Definition
Definition of gastritis has its basis in histological features of the gastric mucosa. It is not erythema observed during gastroscopy, and there are no specific clinical presentations or symptoms defining it. The current classification of gastritis centers on time course (acute versus chronic), histological features, anatomic distribution, and underlying pathological mechanisms.
Epidermiology
Socioeconomic and environmental hygiene are the essential factors in the transmission of H. pylori infection worldwide. These factors include family-bound hygiene, household density, and cooking habits. The pediatric origin of H. pylori infection is currently considered the primary determinant of H. pylori-associated gastritis in a community
Pathophysiology
H.pylori-associated gastritis transmission is via the fecal-oral route. H. pylori possess several virulence factors which facilitate cell adhesion (e.g., BabA/B, sabA, OipA), cell damage and disruption of tight junctions (e.g., Ure A/B), and evasion from the immune response (e.g. LPS). In particular, the cytotoxin-associated gene a (CagA) is considered a potent inducer of inflammation and correlate with gastric cancer development.[12]

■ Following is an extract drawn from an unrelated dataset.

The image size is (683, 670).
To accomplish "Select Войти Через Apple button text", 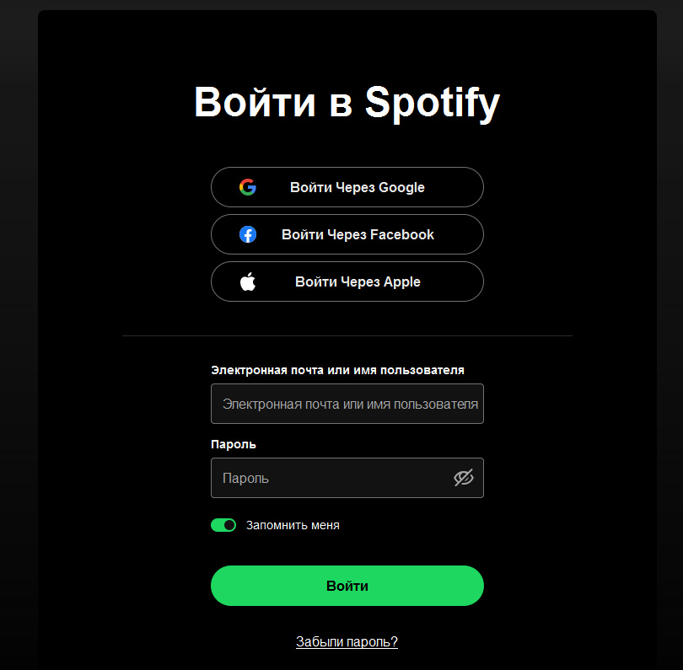I will [x=358, y=281].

Another factor influencing H. pylori pathogenic effects is host factors. The host susceptible factors such as polymorphism in genes coding for tall receptors or specific cytokines. The infection with H. pylori triggers IL-8, which attracts neutrophils which release oxyradicals leading to cell damages. Lymphocyte infiltration is also present in H. pylori infection.
Chronic gastritis mostly results from H. pylori infection and appears either as non-atrophic or atrophic form. These two forms are phenotypes of gastritis at different stages of the same life-long disease.[13]
The progression from acute to chronic gastritis begins in childhood as a simple chronic superficial mononuclear inflammation of gastric mucosa which progress in years or decades to atrophic gastritis characterized by loss of normal mucosal glands in the antrum, corpus, fundus or all.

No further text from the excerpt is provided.